Logbook

  • Week 10
We did some pre-tests to see in what configuratie we could get the maximum performance. We made use of 4 oplapro nodes (56 to 59). First we did some Iperf tests and after that some globus-url-copy tests. These tests run well.

After these tests we started to setup our monitoring. We use Ganglia for the system monitoring and a postgress database to log grid-ftp's and to generate performance graphs.

After these tests we did some duration tests. For this we wrote a script which started globus-url-copies in the background. We tuned the script that it started 4 globus-url-copies across 2 filesystems per node. With this setup could run with about 40-50 MB/s per node. The aggregate bandwith was 180MB/s.

When this was done, on friday we started to change the setup to the Radiant load generator. The first tests failed because there as a bug in the load-generator module. And James was in a meeting. James fixed it in the weekend and run some tests.

  • Week 11
I this week a lot of testing to get the setup right with the radiant server.

  • Monday March 21th
Tuning issues:

During the previous weekend all rembrandt nodes were down. Rembrandt 4 and 5 were hung and 3 and 8 were not hung but lot off processes were killed and the transfers were stopped. To get a clean start I rebooted all our rembrandt nodes.

On all the rembrandt nodes in the console and the dmesg log there were a lot of messages of "swapper: page allocation failure. order:0, mode:0x20". There is not that much of information about this error and according to all available information it seems temporary. Except our nodes are hung on this. The error messages reports that the kernel is not able to allocate memory and is not able to free up memory with swapping.
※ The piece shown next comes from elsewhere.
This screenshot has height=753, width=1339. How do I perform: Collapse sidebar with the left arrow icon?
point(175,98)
I searched in the Linux/Documentation directory to see what is tunable on this. I found the following.

vm.dirty_expire_centisecs


This tunable is used to define when dirty data is old enough to be eligible for writeout by the pdflush daemons. It is expressed in 100'ths of a second. Data which has been dirty in-memory for longer than this interval will be written out next time a pdflush daemon wakes up.
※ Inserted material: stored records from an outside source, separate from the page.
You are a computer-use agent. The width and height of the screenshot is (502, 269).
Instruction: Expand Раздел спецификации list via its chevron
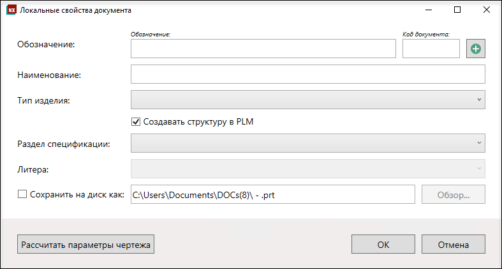[x=479, y=143]
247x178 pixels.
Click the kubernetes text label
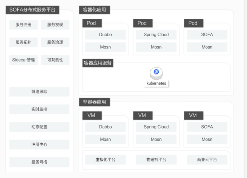[156, 83]
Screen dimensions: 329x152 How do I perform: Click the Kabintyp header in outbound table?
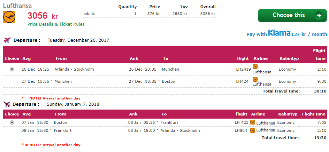tap(289, 58)
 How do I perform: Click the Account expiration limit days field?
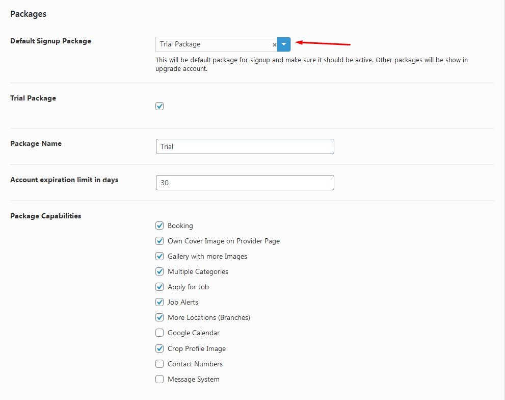(245, 183)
This was on 3000. This means that the file data should be first cached for 30 seconds before it is eligible to be written to disk. I set this to 500 so that after 5 seconds the data can be written to disk.

vm.dirty_expire_centisecs = 500

vm.dirty_writeback_centisecs


The pdflush writeback daemons will periodically wake up and write `old' data out to disk. This tunable expresses the interval between those wakeups, in 100'ths of a second.
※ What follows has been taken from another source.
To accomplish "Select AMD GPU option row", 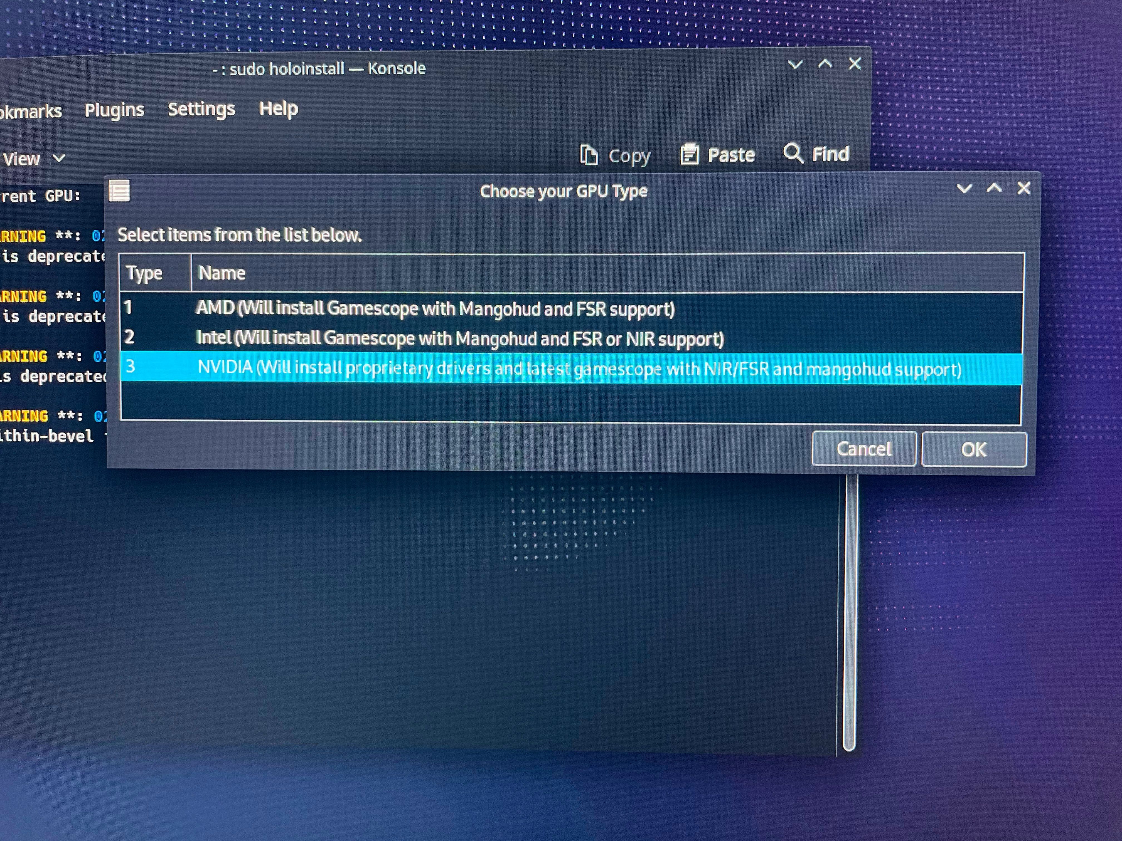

This was on 500. This means that every 5 seconds the pdflush daemon is waken up to see if there is dirty data in the file buffer cache to be written to disk. I set this parameter to 250 to make pdflush more agressief to write data to disk.

vm.dirty_writeback_centisecs=250

vm.dirty_ratio


Contains, as a percentage of total system memory, the number of pages at which a process which is generating disk writes will itself start writing out dirty data.

This was on 40. This means that a process must have more then 40 percent of the physical memory of data cached before it starts writing data directly to disk. This is set to 10% which makes the processess in a earlier stage responsible for writing the data to disk. In this way you less depend on the pdflush daemon on flushing the data to disk.

vm.dirty_ratio=10

lower_zone_protection


For some specialised workloads on highmem machines it is dangerous for the kernel to allow process memory to be allocated from the "lowmem" zone. This is because that memory could then be pinned via the mlock() system call, or by unavailability of swapspace.

And on large highmem machines this lack of reclaimable lowmem memory can be fatal.

So the Linux page allocator has a mechanism which prevents allocations which could use highmem from using too much lowmem. This means that a certain amount of lowmem is defended from the possibility of being captured into pinned user memory.

(The same argument applies to the old 16 megabyte ISA DMA region. This mechanism will also defend that region from allocations which could use highmem or lowmem).

The `lower_zone_protection' tunable determines how aggressive the kernel is in defending these lower zones. The default value is zero - no protection at all.

If you have a machine which uses highmem or ISA DMA and your applications are using mlock(), or if you are running with no swap then you probably should increase the lower_zone_protection setting.

The units of this tunable are fairly vague. It is approximately equal to "megabytes". So setting lower_zone_protection=100 will protect around 100 megabytes of the lowmem zone from user allocations. It will also make those 100 megabytes unavaliable for use by applications and by pagecache, so there is a cost.

The effects of this tunable may be observed by monitoring /proc/meminfo:LowFree. Write a single huge file and observe the point at which LowFree ceases to fall.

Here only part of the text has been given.